**WHAT IS BEING ASKED:**
How would you put this sentence from the penny bridge post into Spanish: "Students were placed in groups of three, randomly, by the drawing of index cards with their names on them."?
--- start PAGE EXCERPT ---
Friday, May 6, 2011

The Penny Master

I was sorely disappointed today, as I am every year at this time, to discover that fifteen-year-olds cannot count to fifty.

Every year, hope springs eternal. Surely this will be the year that I can give a cup of fifty pennies to a group of ninth-graders, and they will return that same cup full of fifty pennies at the end of the class period. Au contraire. This is not the year.

Today marked the Fourth Annual Mrs. Hillbilly Mom Paper/Penny Bridge Contest. Students were placed in groups of three, randomly, by the drawing of index cards with their names on them. Each student built a paper bridge able to span an eight-inch gap and hold as many pennies as possible. No tape or paperclips allowed. Each group then tested their three bridges to determine which one to enter in the finals, to be held on Monday. At stake are ten bonus points for each class period winner, with five bonus points for second, and three for third.

Each year, at the conclusion of the contest, Mrs. Hillbilly Mom sits alone after school and counts out fifty pennies at a time. She does this by placing pennies in stacks of ten, then putting five stacks in a penny roll. Kind of a fool-proof method. Mrs. Hillbilly Mom has a master's degree. Which may or may not be in penny-rolling. Each May, she removes the baggie full of rolled pennies from her classroom cabinet, confident that each roll still contains fifty pennies. She opens the end of the roll, and pours the pennies into a bright green Solo cup. Though more pennies remain in rolls, available for the finale on Monday, Mrs. Hillbilly Mom has a strict rule about only practicing with six cups of fifty pennies each. Because she knows there will be issues.
--- end PAGE EXCERPT ---
--- start ENTRIES SUPPLIED ---
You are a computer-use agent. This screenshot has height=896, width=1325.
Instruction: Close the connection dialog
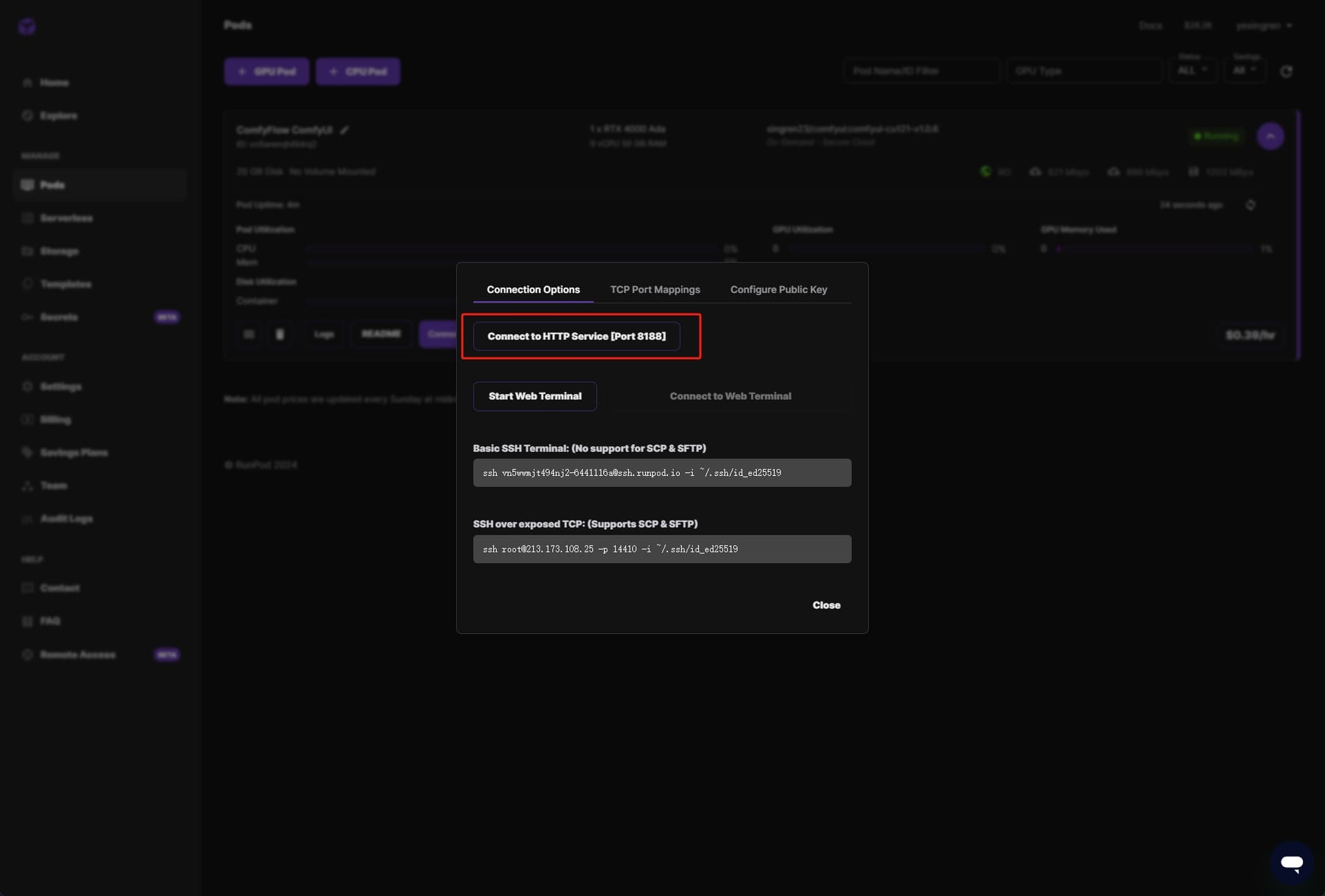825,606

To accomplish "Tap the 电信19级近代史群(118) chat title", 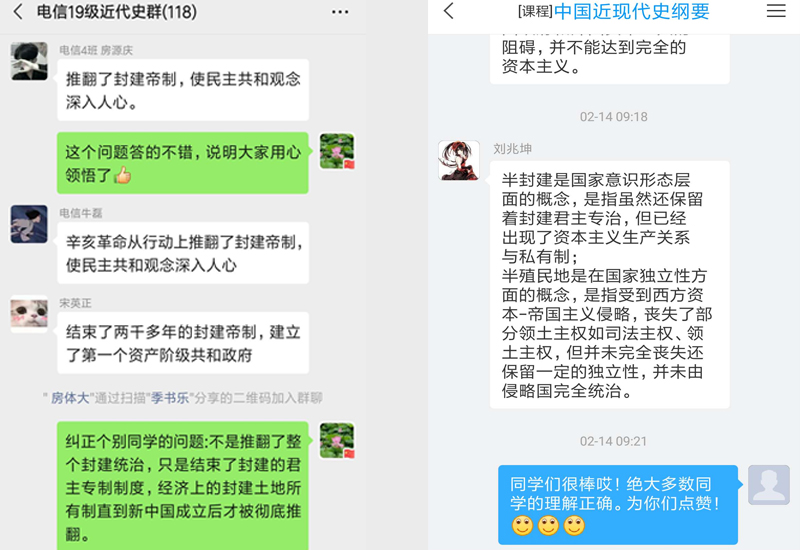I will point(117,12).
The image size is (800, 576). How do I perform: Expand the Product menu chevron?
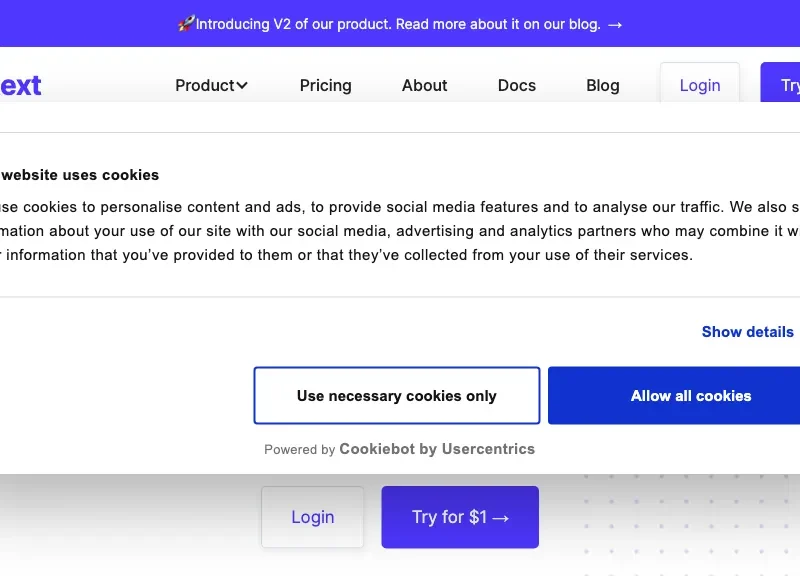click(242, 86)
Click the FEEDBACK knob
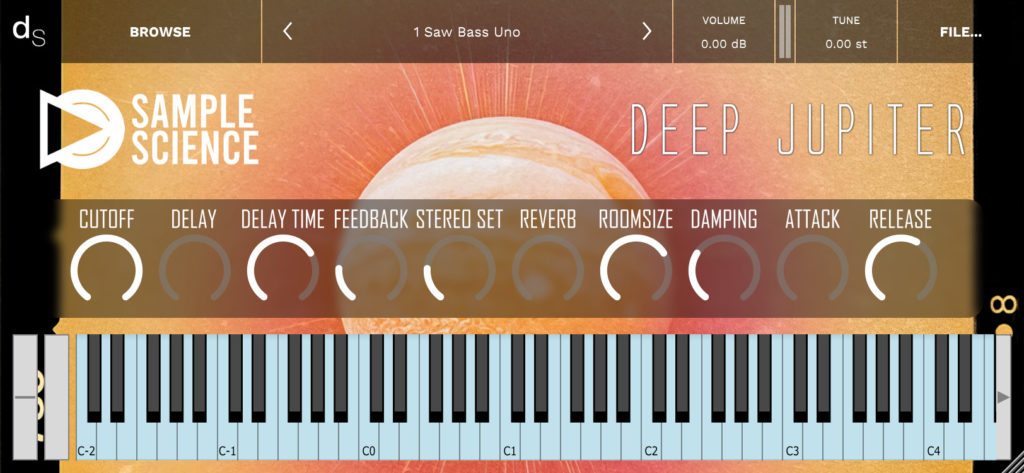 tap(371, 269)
--- end ENTRIES SUPPLIED ---
**THE ANSWER:**
Los estudiantes fueron colocados en grupos de tres, al azar, mediante el sorteo de fichas con sus nombres escritos.